Anne de Boer + Eloise Bonnevoit, 'Shroom Music & Myco_educational_VJ-set’ (2014). Courtesy Helen Kaplinsky.
Anne de Boer + Eloise Bonnevoit, ‘Shroom Music & Myco_educational_VJ-set’ (2014). Courtesy #temporarycustodians.

That VJ-DJ performance opened a night full of them at a provisional “industrial sculpture and storage park” constructed by artists-in-residence Josephine Callaghan, Susanna Davies-Crook and Gery Georgieva and carved out by equally ephemeral light in the Regent Trading Estate space. Guests invited to perform within the “jumble of assets” inspired by the experience of finding patterns and associations in random data (from which Apophenia takes its name), included de Boer and Bonnevoit, as well as New Noveta and Patchfinder, while Joey Holder contributed three Jacuzzi shells from the artist’s HYDROZOAN exhibition at The Royal Standard in Liverpool.

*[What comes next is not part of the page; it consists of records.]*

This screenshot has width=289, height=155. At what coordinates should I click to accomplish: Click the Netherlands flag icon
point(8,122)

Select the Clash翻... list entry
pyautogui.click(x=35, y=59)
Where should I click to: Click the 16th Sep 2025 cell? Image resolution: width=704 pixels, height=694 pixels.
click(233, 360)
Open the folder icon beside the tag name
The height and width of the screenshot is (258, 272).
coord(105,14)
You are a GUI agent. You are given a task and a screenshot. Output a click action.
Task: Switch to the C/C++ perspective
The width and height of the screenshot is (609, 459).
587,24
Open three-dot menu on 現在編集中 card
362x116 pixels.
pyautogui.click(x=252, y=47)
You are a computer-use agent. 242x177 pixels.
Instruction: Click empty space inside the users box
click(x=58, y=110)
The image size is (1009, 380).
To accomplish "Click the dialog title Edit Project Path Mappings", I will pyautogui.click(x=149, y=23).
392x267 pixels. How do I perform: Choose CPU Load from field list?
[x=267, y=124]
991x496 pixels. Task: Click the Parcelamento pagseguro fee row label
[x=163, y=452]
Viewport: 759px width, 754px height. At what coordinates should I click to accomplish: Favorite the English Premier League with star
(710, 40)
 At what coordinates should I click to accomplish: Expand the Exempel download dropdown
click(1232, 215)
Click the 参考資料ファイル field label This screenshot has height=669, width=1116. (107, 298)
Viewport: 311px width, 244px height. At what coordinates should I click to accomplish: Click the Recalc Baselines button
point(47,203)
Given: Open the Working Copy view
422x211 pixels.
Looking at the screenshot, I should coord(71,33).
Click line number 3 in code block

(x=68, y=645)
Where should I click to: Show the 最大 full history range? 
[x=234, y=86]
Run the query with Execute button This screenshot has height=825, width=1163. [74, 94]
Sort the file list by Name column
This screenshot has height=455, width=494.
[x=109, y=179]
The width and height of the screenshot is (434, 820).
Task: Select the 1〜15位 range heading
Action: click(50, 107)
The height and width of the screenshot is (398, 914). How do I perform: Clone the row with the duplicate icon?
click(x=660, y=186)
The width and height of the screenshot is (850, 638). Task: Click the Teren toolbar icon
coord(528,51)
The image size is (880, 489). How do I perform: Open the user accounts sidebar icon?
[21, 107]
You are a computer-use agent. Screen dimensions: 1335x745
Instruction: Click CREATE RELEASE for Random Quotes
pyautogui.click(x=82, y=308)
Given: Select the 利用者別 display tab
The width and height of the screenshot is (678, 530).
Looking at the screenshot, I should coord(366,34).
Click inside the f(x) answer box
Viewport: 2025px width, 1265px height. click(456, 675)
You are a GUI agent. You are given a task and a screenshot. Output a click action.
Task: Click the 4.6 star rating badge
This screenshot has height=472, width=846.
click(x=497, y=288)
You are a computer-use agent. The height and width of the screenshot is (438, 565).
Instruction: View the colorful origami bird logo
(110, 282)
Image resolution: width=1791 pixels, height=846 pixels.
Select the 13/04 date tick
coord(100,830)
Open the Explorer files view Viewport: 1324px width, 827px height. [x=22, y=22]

A DIY fountain made from black bags leaking water and being buffeted by bamboo only to burst on to its audience. A film of an Afghan refugee journey to Greece being intercepted by metal sheets reflecting the film back out into reality. A six-person focus group on ‘independence’ exploring the individual voice and its mass mediation. These are some of the ways the night-long event interrogated the idea of “the way in which our relationship to assets, from property to services and natural resources, is changing in a climate of scarcity”. It’s the first in a series of live events, curated by Helen Kaplinsky and Maurice Carlin of the  #temporarycustodians R&D project, looking to create a “share economy” space among its ‘islands’ of storage.

 

 

“Mushrooms, like every sexually reproducing organism on this planet, can generate a limited number of cell division before vitality falters”, Bonnevoit warns in her live and intermittent notes on mycology throughout the ‘Shroom Music & Myco_educational_VJ-set’. That’s followed by the swelling, bulging and throbbing time-lapse imagery of fungi growing and reproducing, while a woman’s voice sings, “why don’t you lay your head back, open your lips and take a sip” over a tune that can only be described as ‘groovy’. It’s an un-Googleable song called ‘Fourth Dimensional’ by Aquafur, taken from what de Boer calls a “chillwave/psybient/triphop” compilation CD. Its jerky “fourth-dimensional, super-expressional, soul-continual, verging on criminal” refrain prefaces an eventual shift in mood, from awkwardly sexy ‘funkwave’ to angry industrial, as Bonnevoit puts out the appeal, “I strongly believe that the future health of the planet may well depend on the strains we preserve this century”. **

Event photos, top-right.

#temporarycustodians’ Apophenia event was on at Salford’s Regent Trading Estate on December 6, 2014.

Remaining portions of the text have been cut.